The Quiet Choose
You didn’t sprint into my arms — you walked up like you were deciding. Then you pressed your forehead into my palm, and my life quietly became yours.
Not the “big events” — the tiny rituals. The slow blinks. The head bumps. The way a cat can stitch themselves into your everyday life… until the everyday is what hurts the most.
You didn’t sprint into my arms — you walked up like you were deciding. Then you pressed your forehead into my palm, and my life quietly became yours.
You cried once when the lights went out — then curled beside me like a tiny engine. I stayed still so you could believe: safe is real, and it lives here.
Hallway sprint. Skid-turn. Wild eyes. Then you flopped down like nothing happened — as if joy needed to burn bright before you could sleep.
You claimed the windowsill and watched birds like it was your job. Every now and then you glanced back, just to make sure I was still there — like we were doing life together.
First came the complaints — then the quiet. Your paw found my hand, and the whole car softened. Home isn’t a place… it’s the touch you choose to lean into.
You sat a metre away pretending you weren’t interested. But every chop, every step — you supervised like love is a job you took seriously.
Same patch of light. Same slow stretch. Watching you melt into warmth taught me how to breathe when my day felt heavy.

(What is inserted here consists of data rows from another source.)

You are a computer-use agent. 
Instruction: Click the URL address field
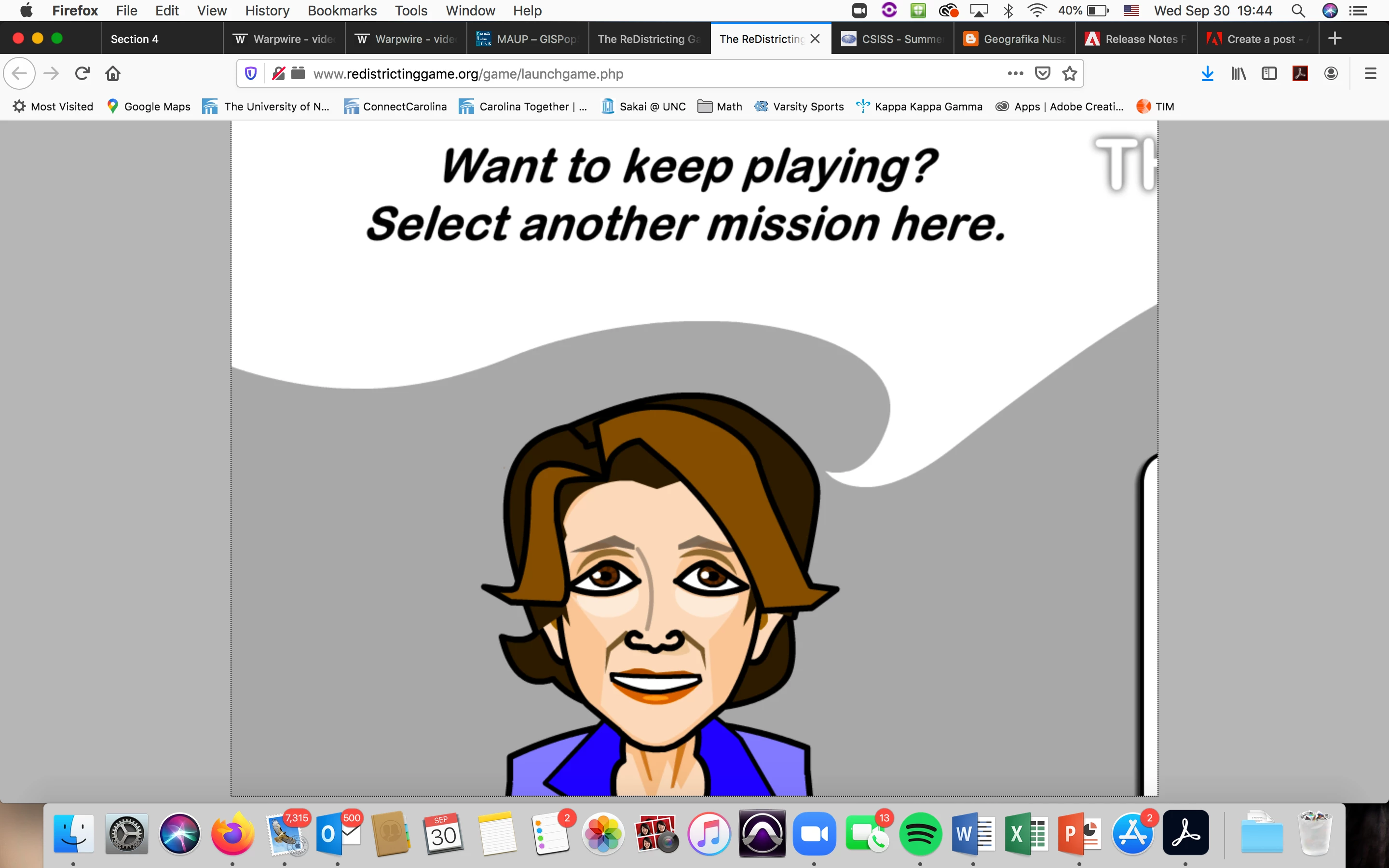[631, 73]
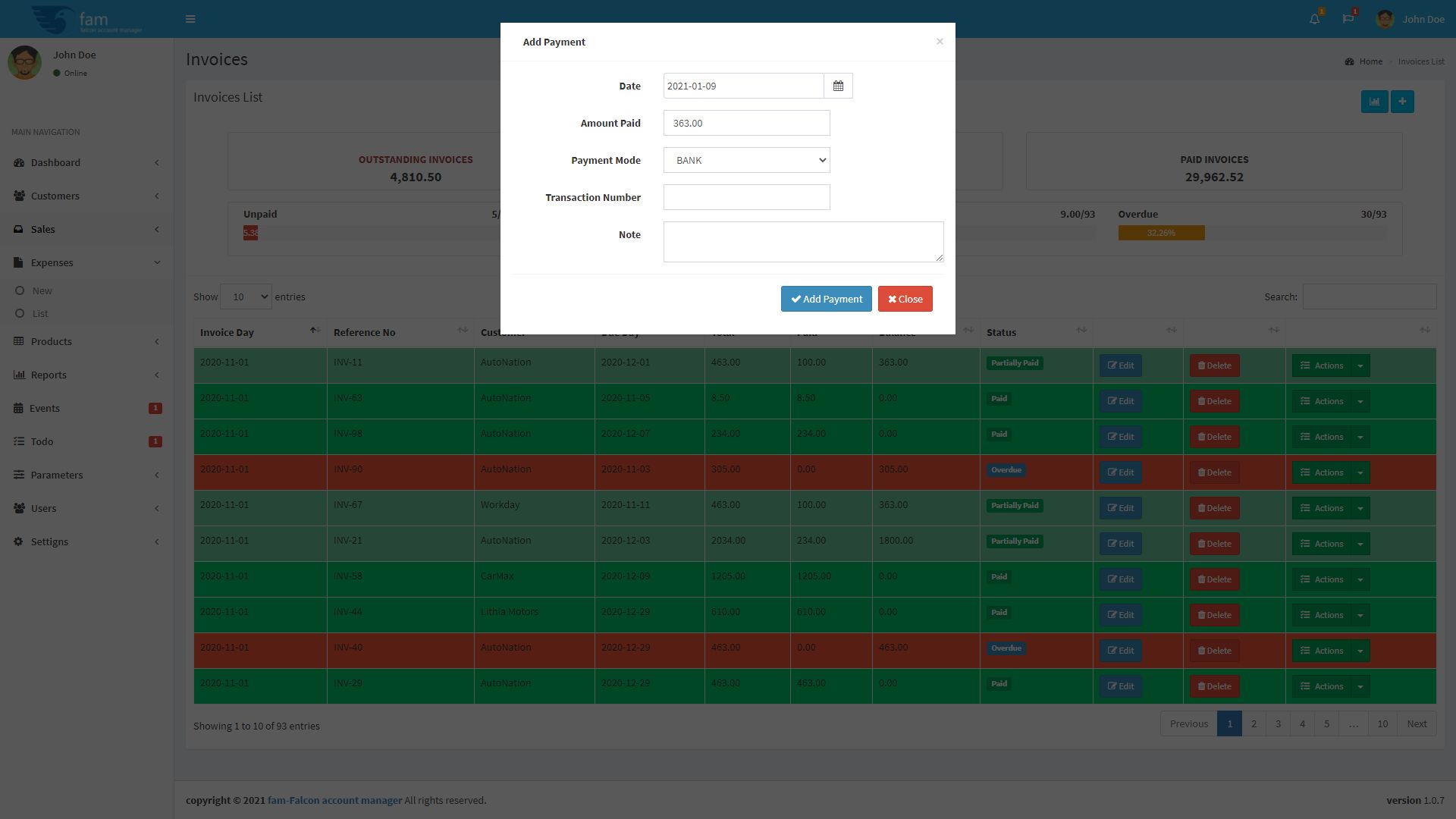Open the flag messages icon
The image size is (1456, 819).
(1348, 19)
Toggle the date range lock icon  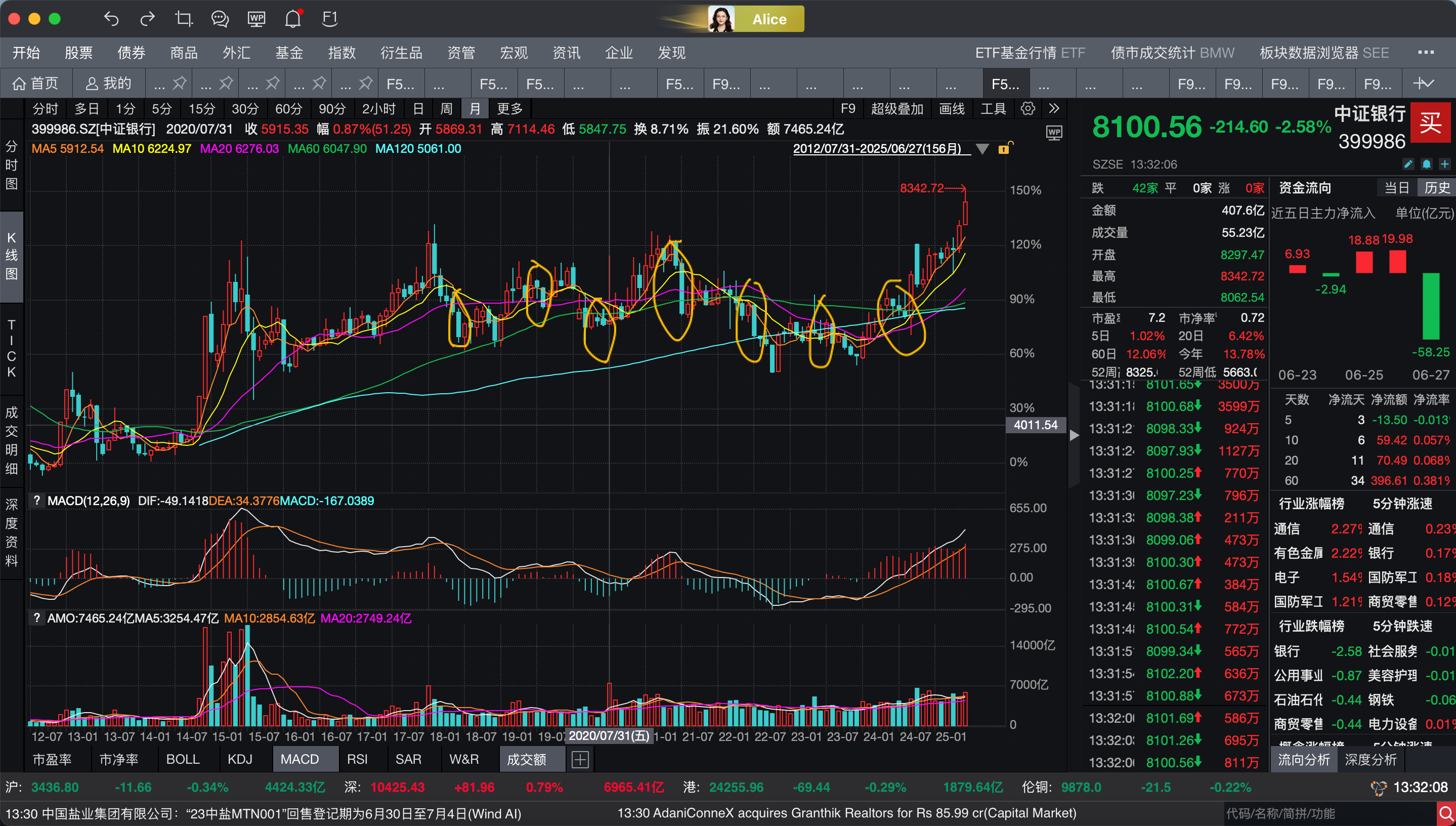pyautogui.click(x=1004, y=149)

You refused to respect closed doors. Even in silence you stayed nearby, like your whole job was making sure I never had to be alone.
I bought toys. You chose a box. You sat in it like royalty — and somehow that tiny, ridiculous moment became one of the happiest parts of my day.
You startled at every rumble — and still you stayed. You taught me courage can be small, shaky, and loyal enough to sit beside you anyway.
You’d stop at the threshold and look back until I caught up — patient, watchful. Like you refused to move on with the day unless we did it together.
You kneaded my wrist like dough, purring hard enough to shake the cushions. I let my hand go numb because this was our holy little ritual.
You bumped your forehead into my leg like you were signing your name on me — a quiet, confident “you’re mine.” I didn’t realise how much that would matter later.
At every red light you leaned closer, checking I was still there. The road could be anything — as long as you were pressed against me like we belonged.
I hated the carrier. You hated the waiting room. And somehow you still leaned into my palm — like you were comforting me, not the other way around.
You leaned against my leg and turned on that purr — steady, insistent — like you were stitching my frayed edges back together without asking permission.
You took the treat, then looked up and gave me that slow blink — the gentlest “I trust you.” I didn’t know gratitude could be so quiet… and so devastatingly sweet.
You didn’t chase as hard, but you still tried — just to keep me smiling. You gave me your “best” even when your body was tired.
You stared at me a little longer — calm, trusting. Like you believed I could keep you safe from time… and I wanted so badly to be able to.
The house didn’t just get quieter — it changed. Every room held its breath, waiting for a pawstep that would never come.
I wake up and my body still expects you. Some habits don’t break — they just turn into a quiet heartbreak you carry so the day can continue.
Your collar still hangs where it always did. I touch it like it’s a door handle to the past — but it never opens… it just reminds me you were real.
I didn’t know a corner could feel loud until yours fell silent. Now even the floor looks like it’s waiting for you to come back and make it normal again.
Your blanket still smells like you if I’m brave enough to hold it close. Some days I can. Some days I can’t. Love turns comfort into a deep breath that hurts.
I scroll like it’s a lifeline — one more loaf photo, one more purr video — trying to prove you existed… and that I didn’t dream the best part of my life.
I still glance at the cushion you claimed. Some reflexes don’t fade… they just turn into missing. So I leave a little space, like love can make room for you.
It’s silly how a small toy can bring me to my knees. You made ordinary things sacred just by loving them… and now they love me back by reminding me of you.
I still catch myself looking for you in the places you loved — the sill, the warm corner, the sunny patch. The house keeps pointing at the shape you left behind.
I still pause when I turn the key, bracing for the little footsteps or the patient stare. When it doesn’t happen, the air drops out of the room — every single time.
I lit a candle and said your name out loud, like love can still find you. I don’t know where it goes after goodbye — I only know it doesn’t disappear.